Copy the items from the line containing "Task: Click the API key column sort arrow" down to the end of the items, changing "sort arrow" to "sort button" and keeping everything else the same. Leave the pictures out.

## DATA ENTRIES
__________

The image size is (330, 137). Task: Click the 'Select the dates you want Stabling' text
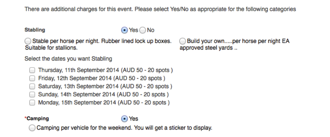click(68, 59)
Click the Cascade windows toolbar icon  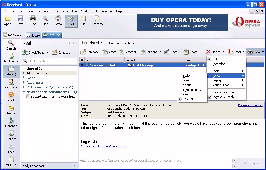(x=97, y=19)

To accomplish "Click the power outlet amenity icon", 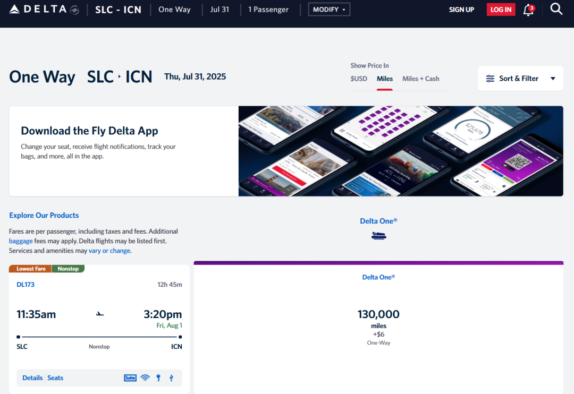I will coord(158,378).
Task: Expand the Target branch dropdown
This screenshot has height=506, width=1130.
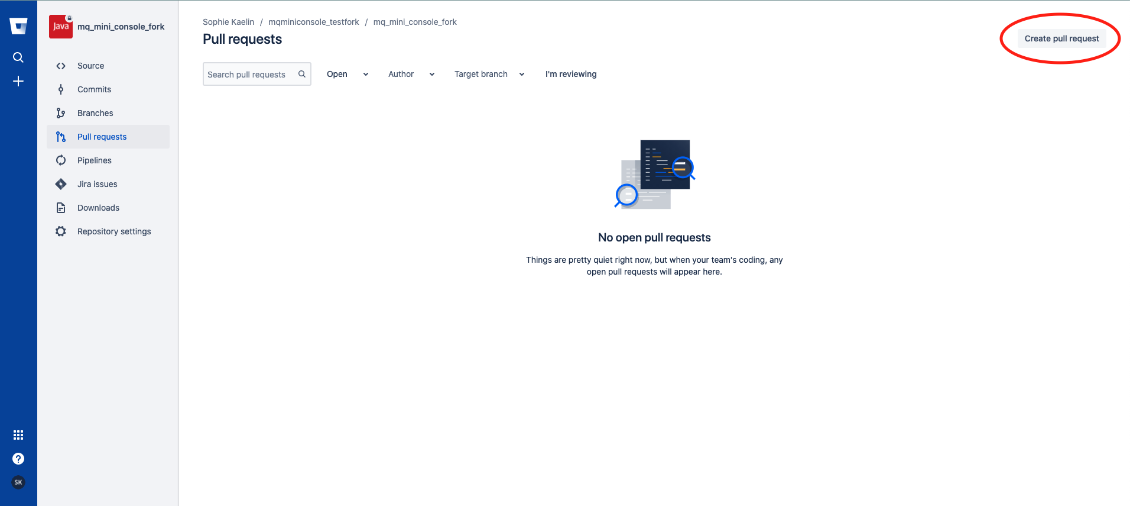Action: [489, 74]
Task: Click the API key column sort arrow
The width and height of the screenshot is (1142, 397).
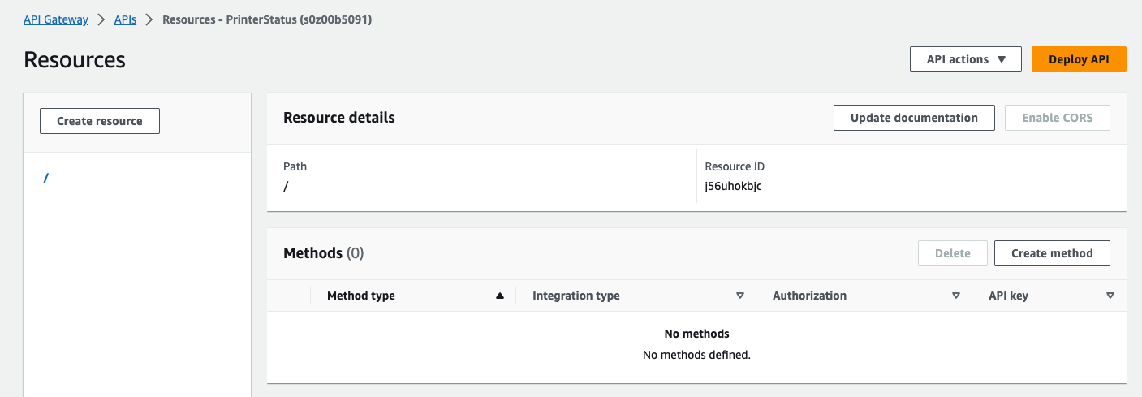Action: pos(1110,296)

__________

## OUTPUT OF THE EXERCISE
Task: Click the API key column sort button
The width and height of the screenshot is (1142, 397).
Action: pos(1110,296)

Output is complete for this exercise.